Jobwatch: middle earth works

December 19, 2003

Oxford University is looking to fill its Tolkien chair, while in New Zealand, where Lord of the Rings was made, enthusiastic film scholars are being hired by the University of Otago. Pat Leon reports

The name J. R. R. Tolkien strikes more resonance than usual this week with the general UK release of the final film in the Lord of the Rings trilogy, Return of the King.

This is lucky for Oxford University, which is looking to fill the Tolkien chair of medieval English literature and language.
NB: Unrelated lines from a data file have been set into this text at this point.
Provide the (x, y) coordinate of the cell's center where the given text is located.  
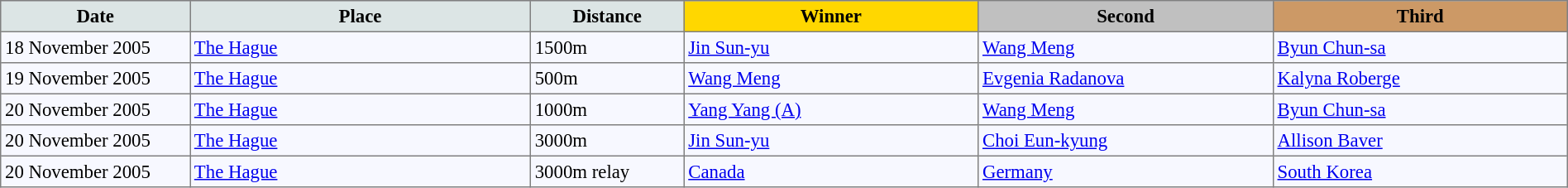
3000m relay (607, 171)
Germany (1126, 171)
South Korea (1420, 171)
1000m (607, 109)
500m (607, 79)
3000m (607, 141)
Yang Yang (A) (831, 109)
Place (361, 17)
19 November 2005 (96, 79)
Distance (607, 17)
Kalyna Roberge (1420, 79)
Third (1420, 17)
Date (96, 17)
Evgenia Radanova (1126, 79)
Second (1126, 17)
1500m (607, 47)
Canada (831, 171)
18 November 2005 (96, 47)
Choi Eun-kyung (1126, 141)
Winner (831, 17)
Allison Baver (1420, 141)
Return the [x, y] coordinate for the center point of the cell that contains the specified text.  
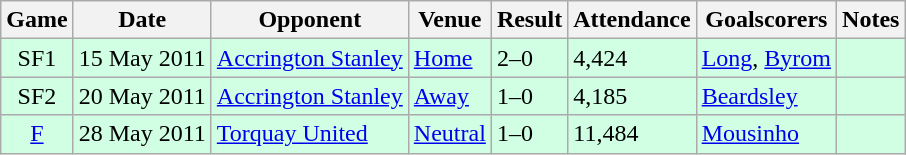
F [37, 134]
28 May 2011 [142, 134]
4,185 [632, 96]
Date [142, 20]
Notes [871, 20]
Long, Byrom [766, 58]
Beardsley [766, 96]
Opponent [310, 20]
15 May 2011 [142, 58]
Game [37, 20]
Attendance [632, 20]
20 May 2011 [142, 96]
Result [529, 20]
Away [450, 96]
11,484 [632, 134]
Venue [450, 20]
Mousinho [766, 134]
Torquay United [310, 134]
Home [450, 58]
2–0 [529, 58]
SF1 [37, 58]
Neutral [450, 134]
4,424 [632, 58]
SF2 [37, 96]
Goalscorers [766, 20]
Extract the (x, y) coordinate from the center of the cell holding the provided text.  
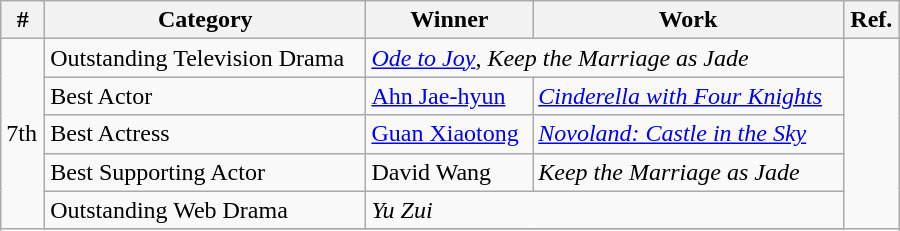
Ode to Joy, Keep the Marriage as Jade (604, 58)
Guan Xiaotong (450, 134)
Best Actress (206, 134)
Outstanding Television Drama (206, 58)
Keep the Marriage as Jade (688, 172)
Yu Zui (604, 210)
Winner (450, 20)
Best Supporting Actor (206, 172)
David Wang (450, 172)
7th (23, 134)
Category (206, 20)
Ref. (871, 20)
Ahn Jae-hyun (450, 96)
Best Actor (206, 96)
Novoland: Castle in the Sky (688, 134)
Outstanding Web Drama (206, 210)
Cinderella with Four Knights (688, 96)
# (23, 20)
Work (688, 20)
Extract the [X, Y] coordinate from the center of the cell holding the provided text.  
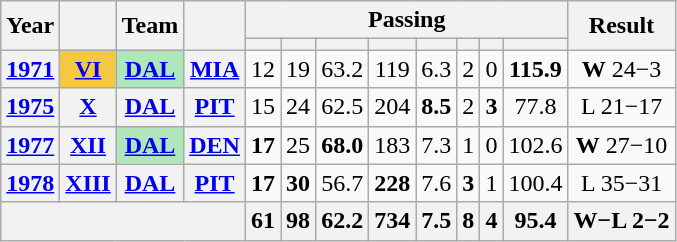
98 [298, 221]
62.2 [342, 221]
4 [492, 221]
734 [392, 221]
68.0 [342, 145]
102.6 [536, 145]
63.2 [342, 69]
L 35−31 [622, 183]
8 [468, 221]
1978 [30, 183]
1971 [30, 69]
8.5 [436, 107]
30 [298, 183]
183 [392, 145]
7.6 [436, 183]
12 [262, 69]
1977 [30, 145]
7.3 [436, 145]
Year [30, 26]
24 [298, 107]
228 [392, 183]
XIII [88, 183]
115.9 [536, 69]
61 [262, 221]
95.4 [536, 221]
Passing [406, 20]
62.5 [342, 107]
204 [392, 107]
119 [392, 69]
Team [150, 26]
VI [88, 69]
19 [298, 69]
L 21−17 [622, 107]
25 [298, 145]
W 24−3 [622, 69]
6.3 [436, 69]
X [88, 107]
77.8 [536, 107]
15 [262, 107]
100.4 [536, 183]
DEN [215, 145]
XII [88, 145]
56.7 [342, 183]
Result [622, 26]
MIA [215, 69]
7.5 [436, 221]
W−L 2−2 [622, 221]
W 27−10 [622, 145]
1975 [30, 107]
Search for the cell housing the specified text and yield its [x, y] center coordinate. 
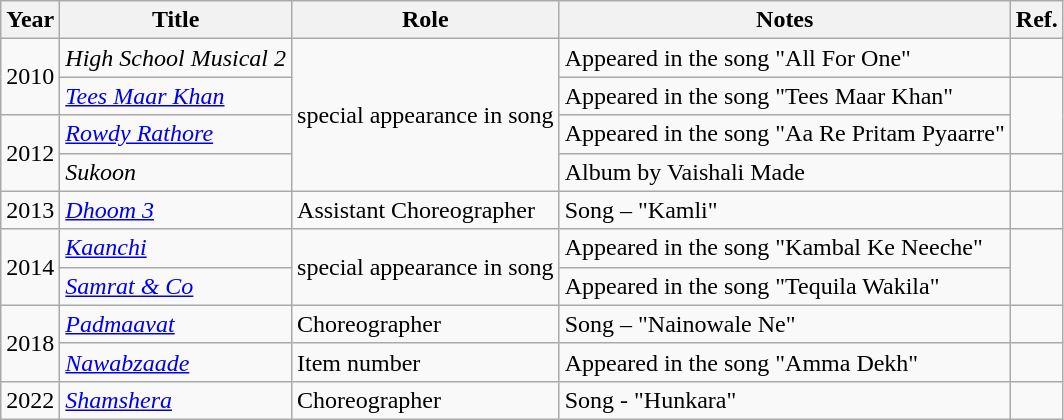
Shamshera [176, 400]
Kaanchi [176, 248]
Song – "Kamli" [784, 210]
2010 [30, 77]
Album by Vaishali Made [784, 172]
Year [30, 20]
2022 [30, 400]
Padmaavat [176, 324]
Tees Maar Khan [176, 96]
Appeared in the song "Tequila Wakila" [784, 286]
2014 [30, 267]
Appeared in the song "Tees Maar Khan" [784, 96]
Ref. [1036, 20]
Rowdy Rathore [176, 134]
High School Musical 2 [176, 58]
Title [176, 20]
Sukoon [176, 172]
2012 [30, 153]
2018 [30, 343]
2013 [30, 210]
Role [426, 20]
Appeared in the song "Kambal Ke Neeche" [784, 248]
Assistant Choreographer [426, 210]
Song – "Nainowale Ne" [784, 324]
Appeared in the song "Amma Dekh" [784, 362]
Dhoom 3 [176, 210]
Appeared in the song "All For One" [784, 58]
Samrat & Co [176, 286]
Item number [426, 362]
Notes [784, 20]
Appeared in the song "Aa Re Pritam Pyaarre" [784, 134]
Nawabzaade [176, 362]
Song - "Hunkara" [784, 400]
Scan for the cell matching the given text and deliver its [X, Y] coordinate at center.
The chair was established in 1979 in honour of the famous author and academic who was Rawlinson and Bosworth professor of Anglo-Saxon in the English faculty from 1925 to 1945 and Merton professor of English language from 1945 to 1959.

Malcolm Godden, current Rawlinson and Bosworth professor, says: "Tolkien was an important and influential member of the faculty. He was brilliant at teaching and writing about literature and language. To have someone who has both strengths would be great."

An 11-member electoral board will make the appointment to replace Paul Strohm, the second chairholder to have left the post for Columbia University in the US. Godden says: "Oxford's English faculty is the biggest in the country, with a great research reputation. We have always been strong in medieval English and we want a professor who will keep this up."

One complication is that a non-stipendiary fellowship at St Hilda's College or Lady Margaret Hall is attached to the professorship. St Hilda's remains all-female after a controversial referendum earlier this month, so if a man is appointed, the fellowship will be held at Lady Margaret.

New Zealand's spectacular scenery provides the backdrop for the films of Tolkien's masterpiece and New Zealand scholars have always made a great contribution to medieval and language studies, Godden says. "The first chairholder, Douglas Gray, was a New Zealander, as was the first of Tolkien's successors at Merton College. His rival for the chair of Anglo-Saxon, Kenneth Sizer, was also from New Zealand."

Tolkein's trilogy has also provided a fillip for the University of Otago, Dunedin, which wants to raise its profile in the field of Australasian and New Zealand cinema and is advertising tenure-track vacancies for lecturers and senior lecturers in film studies.

Geoff Kearsley, dean of the school of social science, says: " The Lord of the Rings has highlighted the wealth of filmmaking talent in this country.

Film studies, as a part of the department of communication studies, is one of our fastest-growing programmes.

"The department is relatively new and offers three degree majors - film and media, communication and visual culture. With rapid student growth, especially in film studies, we are able to expand the academic staff. They are mostly young and enthusiastic scholars who have mainly adopted a critical theory or cultural studies perspective, but that is being paralleled by new appointments in mass communication from a more traditional social science perspective."